3 The parts of a bone Periosteum – the tough outer cover (membrane) of the bone. It contains blood vessels. Compact bone – The dense, hard outer layer of the bone we see. It forms the diaphysis (bone shaft). Cartilage - The pearly white layer at the ends of bones that allow smooth movement of the joint.

4 Parts of a bone continued
Spongy bone – lighter and less dense than compact bone, but is still strong. The spaces are filled with fat or marrow. It occurs beneath the compact bone at the bone head (epiphysis) where bones meet. Marrow – two types: Red: produces red blood cells, white blood cells and platelets for clotting. Yellow: fat storage.

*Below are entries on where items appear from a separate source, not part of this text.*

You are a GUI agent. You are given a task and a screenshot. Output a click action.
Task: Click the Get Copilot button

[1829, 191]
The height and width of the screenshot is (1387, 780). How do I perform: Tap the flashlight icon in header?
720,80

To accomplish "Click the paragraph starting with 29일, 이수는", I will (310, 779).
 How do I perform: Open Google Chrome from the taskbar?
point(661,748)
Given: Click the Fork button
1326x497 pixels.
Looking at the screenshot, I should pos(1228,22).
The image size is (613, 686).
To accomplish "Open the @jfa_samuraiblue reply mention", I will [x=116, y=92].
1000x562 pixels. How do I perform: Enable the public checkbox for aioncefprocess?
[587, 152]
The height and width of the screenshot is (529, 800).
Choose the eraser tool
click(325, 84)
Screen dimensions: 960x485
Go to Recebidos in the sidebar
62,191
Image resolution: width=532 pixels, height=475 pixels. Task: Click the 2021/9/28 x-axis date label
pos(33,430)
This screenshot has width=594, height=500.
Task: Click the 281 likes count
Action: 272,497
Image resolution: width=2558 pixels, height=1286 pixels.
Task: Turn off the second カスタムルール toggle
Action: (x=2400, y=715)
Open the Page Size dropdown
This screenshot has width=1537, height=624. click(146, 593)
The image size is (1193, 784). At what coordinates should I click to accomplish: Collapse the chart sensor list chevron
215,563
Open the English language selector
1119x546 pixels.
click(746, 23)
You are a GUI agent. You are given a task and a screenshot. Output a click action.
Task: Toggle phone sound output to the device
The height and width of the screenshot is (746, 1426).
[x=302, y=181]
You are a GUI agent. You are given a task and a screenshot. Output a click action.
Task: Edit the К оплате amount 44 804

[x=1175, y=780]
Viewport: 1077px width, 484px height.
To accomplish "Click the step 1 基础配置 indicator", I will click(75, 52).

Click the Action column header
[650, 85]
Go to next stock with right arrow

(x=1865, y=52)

5 Bone growth and repair Bone cells (osteocytes) are arranged in circles around Haversian canals which contain blood vessels and nerves. Between bone cells are calcium carbonate and calcium phosphate compounds and fibers of collagen for strength and flexibility.

6 Bone growth The bones of a fetus are made of cartilage which hardens as the baby develops. This is called ossification and is when calcium compounds are deposited between the bone cells.

7 Growth continued When a person grows, their bones increase in length and width. The cartilage near the ends of the bones slowly ossifies, making the bone longer until roughly 20 years of age. Then cartilage production and bone lengthening stop. New bone cells are made on the outer surface of bones so they get wider as a person ages.

8 Builders and changers When a bone is broken, cartilage is made to hold the pieces together until “bone builders” osteoblasts, form and harden. Osteoclasts are “bone changers” as they can break down bone and change it’s shape.

9 Bones are held together by ligaments
Ligaments Link bones. They are connective tissue made of collagen fibres. When ligaments are damaged, such as from sport, the joint becomes more mobile which can lead to pain.